Мы сползаем на один марш, останавливаемся на площадке, и, чтобы преодолеть приблизившийся гул машины, она выкрикивает:
— От Горького так новожизненцем и веет!
Я кричу ей на ухо, что вопрос о крестьянстве будет, конечно, серьезно, исторически разрешен, и не замечать противоречий мы не имеем права. Она кричит мне на следующем марше:
— Противоречия — одно, а пропасть — другое! Об этом социал-демократы давно говорили...
Уж совсем ничего не слышно от гула машины, и мы нащупываем дверь во двор, чуть освещенный мутно-желтыми окнами печатни.
Горький пишет у широкого окна, выходящего на Кронверкский проспект. Я вижу его силуэт, наклоненный над большим, очень упорядоченным и потому как будто пустынным столом. Сверкнул солнечный зайчик на стекле его очков, он глянул поверх них, увидел меня, снял очки. Легко, с угловато опущенным плечом, он шагает ко мне, берет меня за локоть, поворачивает к другому маленькому столу.
— Ну, вот, пожалуйте.
Он прихлопывает ладонью горку книг, потом, одну за другой, начинает раскрывать книги на титулах, слегка откинув голову, постукивая ногтями по именам авторов и приговаривая:
— Весьма умен, весьма... Но ироничен, все на усмешечке, и часто — без основания... А этот легковесен, но знающ, дает много фактов... В рассуждениях совсем пустой... Не соблазняйтесь... У этого много остроумия и блеска, что подобало бы скорее французу. Однако он последователен: невзирая на немецкое происхождение — совершенно без системы и циник...
Это — пока все, что я отыскал по революции сорок восьмого года. Одна отличная книга запропастилась, не мог найти. Таскают, знаете ли, с полок книги разные черти драповые. Хоть под замком держи. А сколько моих библиотек развеяно по миру! Эта вот четвертая, кажется. Идемте еще посмотрим, может, что-нибудь отыщем.

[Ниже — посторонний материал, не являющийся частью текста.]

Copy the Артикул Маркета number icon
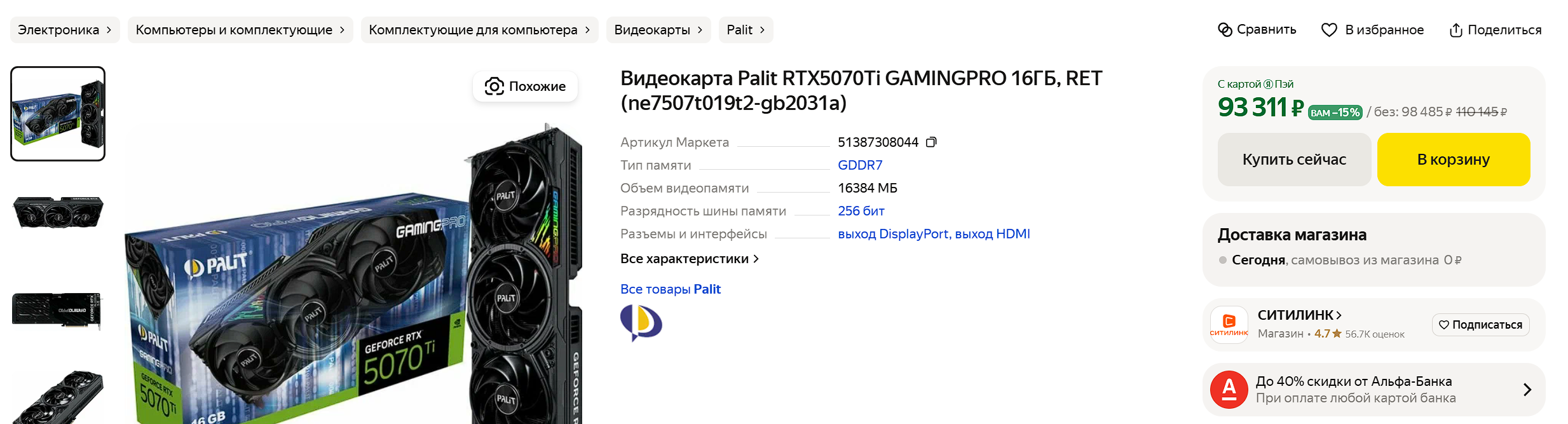 (x=931, y=142)
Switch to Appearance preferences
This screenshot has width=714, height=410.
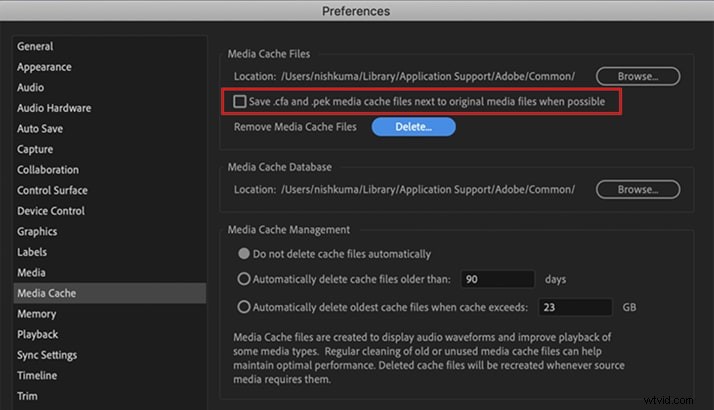coord(44,67)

Полки стоят по-библиотечному — ребром к стене, между ними тесно, но солнечный свет просторной комнаты доходит и сюда. Перебирая пальцами корешки книг, сдвинув брови, Горький говорит:
— Значит, решили остановиться на своем выборе?.. Имейте в виду, что вы вольны взять любого героя истории, — военачальника, философа, ученого. Проповедника или, например, сектанта какого-нибудь. Почему, на самом деле, не взять сектанта?

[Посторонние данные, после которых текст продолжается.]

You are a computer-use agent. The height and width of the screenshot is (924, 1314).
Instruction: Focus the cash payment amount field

— Бакунин ведь тоже сектант.
— Конечно... Но заметьте себе, что сейчас очень важно показать, какую роль играла личность в истории культуры. Все равно в какой области — Эдисон, Лавуазье, Данте, Уатт... И вот в наших исторических сценах обязательно должно проглядывать это стремление указать на роль личности в создании культуры, творческое начало личности, дух созидания. Да, именно, — дух созидания. Это и вам необходимо отметить в своей работе... Я, между прочим, организовал книгоиздательство Гржебина для той цели, чтобы поднять в глазах масс значение личности в истории. Это нам совершенно необходимо...
Горький отрывается от книг и, чуть-чуть посмеиваясь, гудит низким баском:
— Не стесняйте себя никакими рамками. Располагайте самой большой сценой. Хотите цирком — пожалуйста. Или городской площадью — с сотнями, тысячами действующих лиц. А то не угодно ли, например, церковную паперть?.. Великолепное зрелище может получиться. Я, знаете, очень верю в эту идею исторических картин. Меня самого подмывало написать. И тема была превосходная — Великий Новгород, Василий Буслаев. Нет богатыря более русского — любил молодец землю, поозоровал на ней, но и потрудился славно!